-------- Text to read --------

India to Unveil Inflation Index to Correct Price ‘

July 20 (Bloomberg) -- India will adopt a new consumer price index next year after policy makers said the current main inflation gauge of wholesale prices doesn’t reflect the true costs borne by people.

India’s statistics department releases four consumer price indices for different groups such as farm and industrial workers. The central bank and the finance ministry use the wholesale price index as the benchmark as the other inflation measures don’t capture the aggregate price picture.

“For macro purposes, you need a unified consumer price index,” Pronab Sen, the top bureaucrat in India’s statistics ministry said in an interview on July 17. “We are hopeful that by the end of next year we should be able to come up with one.”

Gains in the weekly wholesale prices hovered near 1 percent in May while increases in the four consumer indices, announced monthly, ranged between 7 percent and 10 percent. Governor Duvvuri Subbarao said the divergence in various price measures “complicates” monetary policy formulation while Finance Secretary Ashok Chawla said the “disconnect” must be rectified.

“The issue is causing some problems at this point in time,” said Chawla, the top bureaucrat in India’s finance ministry. “Policy makers have to tread with a certain amount of caution.”

--------

▸ **Request a**
Summarize the article on India's inflation index in two sentences.

-------- Data --------

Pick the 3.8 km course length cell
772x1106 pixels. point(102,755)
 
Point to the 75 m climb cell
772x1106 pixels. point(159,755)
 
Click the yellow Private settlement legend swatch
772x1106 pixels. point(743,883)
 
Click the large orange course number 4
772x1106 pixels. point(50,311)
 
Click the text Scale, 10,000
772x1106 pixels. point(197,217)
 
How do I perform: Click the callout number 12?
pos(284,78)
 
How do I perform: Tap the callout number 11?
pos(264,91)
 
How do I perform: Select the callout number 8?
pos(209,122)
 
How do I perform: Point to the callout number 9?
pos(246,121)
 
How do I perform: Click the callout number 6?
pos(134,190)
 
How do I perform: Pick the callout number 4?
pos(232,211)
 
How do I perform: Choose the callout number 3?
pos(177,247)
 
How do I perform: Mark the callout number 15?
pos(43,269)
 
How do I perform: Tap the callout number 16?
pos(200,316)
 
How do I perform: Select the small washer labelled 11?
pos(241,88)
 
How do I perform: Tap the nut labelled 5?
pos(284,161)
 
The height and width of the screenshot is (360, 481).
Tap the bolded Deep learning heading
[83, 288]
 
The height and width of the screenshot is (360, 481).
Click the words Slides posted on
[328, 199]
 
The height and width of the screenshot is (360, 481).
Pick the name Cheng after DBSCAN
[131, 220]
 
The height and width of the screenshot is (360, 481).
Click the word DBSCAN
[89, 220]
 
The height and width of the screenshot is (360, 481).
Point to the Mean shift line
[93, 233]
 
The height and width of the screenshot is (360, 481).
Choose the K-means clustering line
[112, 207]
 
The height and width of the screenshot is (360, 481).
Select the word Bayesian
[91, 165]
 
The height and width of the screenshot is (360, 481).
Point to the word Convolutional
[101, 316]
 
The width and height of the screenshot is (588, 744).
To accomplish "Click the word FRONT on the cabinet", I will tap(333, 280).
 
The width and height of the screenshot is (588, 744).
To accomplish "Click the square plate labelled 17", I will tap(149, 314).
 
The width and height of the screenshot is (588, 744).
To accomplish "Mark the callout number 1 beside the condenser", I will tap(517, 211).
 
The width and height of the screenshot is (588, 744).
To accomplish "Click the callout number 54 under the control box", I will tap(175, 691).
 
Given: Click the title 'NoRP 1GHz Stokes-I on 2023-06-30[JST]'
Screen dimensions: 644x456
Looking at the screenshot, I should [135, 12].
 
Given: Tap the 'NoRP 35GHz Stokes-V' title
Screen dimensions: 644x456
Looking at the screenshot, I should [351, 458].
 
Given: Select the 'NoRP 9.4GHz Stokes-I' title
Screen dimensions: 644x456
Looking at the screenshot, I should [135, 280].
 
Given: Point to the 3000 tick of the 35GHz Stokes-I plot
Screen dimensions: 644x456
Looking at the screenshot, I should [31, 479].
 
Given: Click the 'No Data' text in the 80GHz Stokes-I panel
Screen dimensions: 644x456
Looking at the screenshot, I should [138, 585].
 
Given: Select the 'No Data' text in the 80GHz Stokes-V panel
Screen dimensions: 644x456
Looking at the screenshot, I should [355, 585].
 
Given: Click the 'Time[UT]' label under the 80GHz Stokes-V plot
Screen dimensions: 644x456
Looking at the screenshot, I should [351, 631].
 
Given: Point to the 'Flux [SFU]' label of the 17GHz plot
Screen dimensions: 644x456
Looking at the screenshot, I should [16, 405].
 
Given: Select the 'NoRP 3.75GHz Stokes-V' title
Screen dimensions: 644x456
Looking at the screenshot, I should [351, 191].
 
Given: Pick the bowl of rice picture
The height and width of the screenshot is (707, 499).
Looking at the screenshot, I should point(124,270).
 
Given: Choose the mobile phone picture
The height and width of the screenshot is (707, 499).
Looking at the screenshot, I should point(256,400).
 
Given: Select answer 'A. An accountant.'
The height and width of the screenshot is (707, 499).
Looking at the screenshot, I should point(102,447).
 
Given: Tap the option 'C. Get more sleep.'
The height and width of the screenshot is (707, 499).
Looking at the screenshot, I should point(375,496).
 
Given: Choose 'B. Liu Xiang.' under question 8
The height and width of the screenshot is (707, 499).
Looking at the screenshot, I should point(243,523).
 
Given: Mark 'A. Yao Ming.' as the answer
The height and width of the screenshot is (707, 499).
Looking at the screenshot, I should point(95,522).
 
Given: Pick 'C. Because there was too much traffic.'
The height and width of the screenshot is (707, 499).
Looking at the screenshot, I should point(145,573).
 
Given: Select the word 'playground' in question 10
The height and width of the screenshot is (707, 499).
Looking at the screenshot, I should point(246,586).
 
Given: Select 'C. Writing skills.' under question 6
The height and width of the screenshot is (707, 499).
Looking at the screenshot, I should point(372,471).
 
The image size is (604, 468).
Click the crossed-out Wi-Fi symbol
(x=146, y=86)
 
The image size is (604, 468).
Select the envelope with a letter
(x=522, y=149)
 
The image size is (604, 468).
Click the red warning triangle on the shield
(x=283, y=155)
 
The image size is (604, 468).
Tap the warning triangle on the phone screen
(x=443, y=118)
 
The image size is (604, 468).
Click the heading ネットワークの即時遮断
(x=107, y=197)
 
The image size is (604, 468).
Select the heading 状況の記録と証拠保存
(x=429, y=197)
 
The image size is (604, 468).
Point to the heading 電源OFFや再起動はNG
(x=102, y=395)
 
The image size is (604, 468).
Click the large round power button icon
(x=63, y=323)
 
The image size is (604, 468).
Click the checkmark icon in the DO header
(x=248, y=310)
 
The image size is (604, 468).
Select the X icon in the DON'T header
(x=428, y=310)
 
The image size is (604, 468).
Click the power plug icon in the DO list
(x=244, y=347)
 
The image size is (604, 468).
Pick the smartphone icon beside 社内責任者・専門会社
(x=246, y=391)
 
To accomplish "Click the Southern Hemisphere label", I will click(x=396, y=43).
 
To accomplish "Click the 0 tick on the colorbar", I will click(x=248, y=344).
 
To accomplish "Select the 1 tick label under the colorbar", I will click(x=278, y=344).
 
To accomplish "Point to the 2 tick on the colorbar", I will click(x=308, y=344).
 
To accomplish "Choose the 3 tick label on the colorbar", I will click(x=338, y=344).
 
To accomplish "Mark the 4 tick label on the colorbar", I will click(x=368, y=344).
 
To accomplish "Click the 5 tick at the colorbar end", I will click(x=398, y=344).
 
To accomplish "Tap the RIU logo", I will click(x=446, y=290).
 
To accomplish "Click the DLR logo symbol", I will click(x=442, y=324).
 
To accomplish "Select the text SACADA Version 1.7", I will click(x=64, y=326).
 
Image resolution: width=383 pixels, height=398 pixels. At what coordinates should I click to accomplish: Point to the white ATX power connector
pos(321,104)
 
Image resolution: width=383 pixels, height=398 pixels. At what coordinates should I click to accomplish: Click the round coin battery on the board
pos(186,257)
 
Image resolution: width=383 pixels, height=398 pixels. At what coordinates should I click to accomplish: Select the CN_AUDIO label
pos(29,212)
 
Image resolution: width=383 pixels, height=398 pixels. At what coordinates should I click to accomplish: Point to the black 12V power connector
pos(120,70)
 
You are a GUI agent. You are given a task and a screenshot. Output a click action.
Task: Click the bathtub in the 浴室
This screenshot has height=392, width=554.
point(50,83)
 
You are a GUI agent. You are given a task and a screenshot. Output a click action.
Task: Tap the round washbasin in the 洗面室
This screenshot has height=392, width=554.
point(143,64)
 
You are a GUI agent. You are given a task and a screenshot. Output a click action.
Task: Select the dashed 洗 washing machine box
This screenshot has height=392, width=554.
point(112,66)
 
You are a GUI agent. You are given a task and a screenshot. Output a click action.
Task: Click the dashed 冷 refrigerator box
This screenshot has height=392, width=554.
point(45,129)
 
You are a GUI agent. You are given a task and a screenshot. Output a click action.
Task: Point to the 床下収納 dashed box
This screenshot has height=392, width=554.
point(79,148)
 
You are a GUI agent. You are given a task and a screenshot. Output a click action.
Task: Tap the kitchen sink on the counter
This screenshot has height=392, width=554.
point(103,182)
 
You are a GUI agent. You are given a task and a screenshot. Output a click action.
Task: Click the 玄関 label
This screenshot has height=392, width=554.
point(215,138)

--------

▸ **Request b**
Reproduce the listing verbatim, beginning at its first line and stopping after the line that contains "pos(246,121)".

▸ **Solution a**
India plans to adopt a new consumer price index because policy makers say the wholesale price index, its current main inflation gauge, does not reflect the true costs borne by people, and a statistics ministry official hopes a unified index can be produced by the end of next year. Wholesale price gains hovered near 1 percent in May while the four consumer indices rose between 7 percent and 10 percent, a divergence the central bank governor said complicates monetary policy and a disconnect the finance secretary said must be rectified.

▸ **Solution b**
Pick the 3.8 km course length cell
772x1106 pixels. point(102,755)
 
Point to the 75 m climb cell
772x1106 pixels. point(159,755)
 
Click the yellow Private settlement legend swatch
772x1106 pixels. point(743,883)
 
Click the large orange course number 4
772x1106 pixels. point(50,311)
 
Click the text Scale, 10,000
772x1106 pixels. point(197,217)
 
How do I perform: Click the callout number 12?
pos(284,78)
 
How do I perform: Tap the callout number 11?
pos(264,91)
 
How do I perform: Select the callout number 8?
pos(209,122)
 
How do I perform: Point to the callout number 9?
pos(246,121)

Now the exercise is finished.